La notion de « juif » renvoie à beaucoup d’autres notions que, dans la culture occidentale, grecque ou gréco-latine pourrait-on presque dire, nous avons appris à séparer. Or, dans l’Histoire, les juifs ont fait l’objet d’une persécution pour ainsi dire chronique et ce, partout où ils ont été présents en grand nombre et durablement. Cette identité qui est si difficile à définir, est en effet parfaitement claire pour celles et ceux qui la détestent et la rejettent : ils n’ont guère besoin de bien savoir ce dont ils parlent et se satisfont très bien de la confusion qui peut caractériser leur propre pensée – si on peut parler de « pensée » à propos d’antisémitisme, ce qui n’est pas toujours le cas, loin s’en faut. 

C’est sur ce point que je souhaite finir : la manipulation des esprits par la confusion dans le langage est une caractéristique de la propagande extrémiste. C’est quasiment un savoir-faire : le recours aux termes, la formation des phrases et les raisonnements apparents exploitent l’imprécision, l’approximation et le manque de rigueur pour diffuser insidieusement des idées dont leurs auteurs savent très bien qu’elles seraient inaudibles si elles étaient explicitement formulées. 

De l’examen des deux motifs qu’il y avait de ne pas adopter cette définition de l’antisémitisme, j’ai finalement retenu la même conclusion : la nécessité d’un appel à la rigueur. 

J’ai voté pour ce projet de résolution parce que l’antisémitisme est une singularité, historique et conceptuelle, et parce qu’il fait l’objet d’un usage insidieux du langage qui fait confondre critique et haine, liberté d’expression et tentative de manipulation, sincérité et cynisme. 

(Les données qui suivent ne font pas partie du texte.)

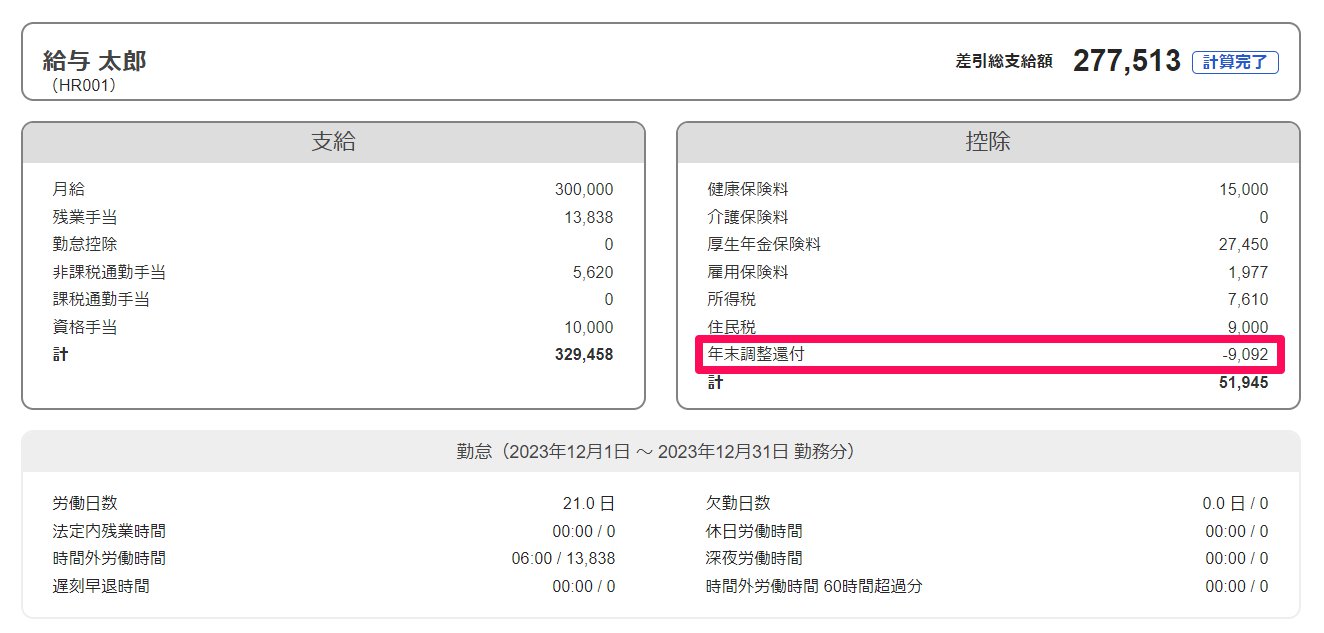This screenshot has height=633, width=1324.
Task: Select the employee name 給与 太郎
Action: [94, 61]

En outre, la liberté d’expression est d’autant moins en danger qu’il s’agissait d’une résolution n’ayant aucune dimension contraignante : elle est un appel à la vigilance. Il n’y en a jamais trop, s’agissant de lutter contre la haine et la violence. 


2 commentaires

commentaires · 22 janvier 2020 à 19 h 48 min

Monsieur le député, j’ai lu avec intérêt votre texte;
je me pose les questions suivantes:
Je remarque que depuis la résolution 242 de l’ONU, l’état d’Israël n’a respecté aucune résolution.
Je remarque que depuis 1967 Israël colonise les territoires occupés, demain les territoires seront une peau de chagrin.
Je remarque que depuis 1967 Israël capte l’eau des territoires occupés
qui suis-je ? un anti quoi? je ne voudrais passer pour un je ne sais quoi!
Cordialement

Alexia · 22 janvier 2020 à 20 h 59 min

Antisionisme à bien évidemment un équivalent : anti terrorisme !
Vous faites des lois pour pré valoir l’anti sémitisme mais au sujet de l’anti islamophobie ?! Il a un rejet de l’islam et des musulmans en France, le poids des psychopathes qui tuent au nom de l’Islam pèsent sur notre dos alors qu’on a rien demandé. Notre quotidien est lourd, difficile de vivre en France pourtant nés ici. Mais cette souffrance on en parle pas comme d’habitude les projecteurs sont toujours sur eux, les autres doivent subit en silence…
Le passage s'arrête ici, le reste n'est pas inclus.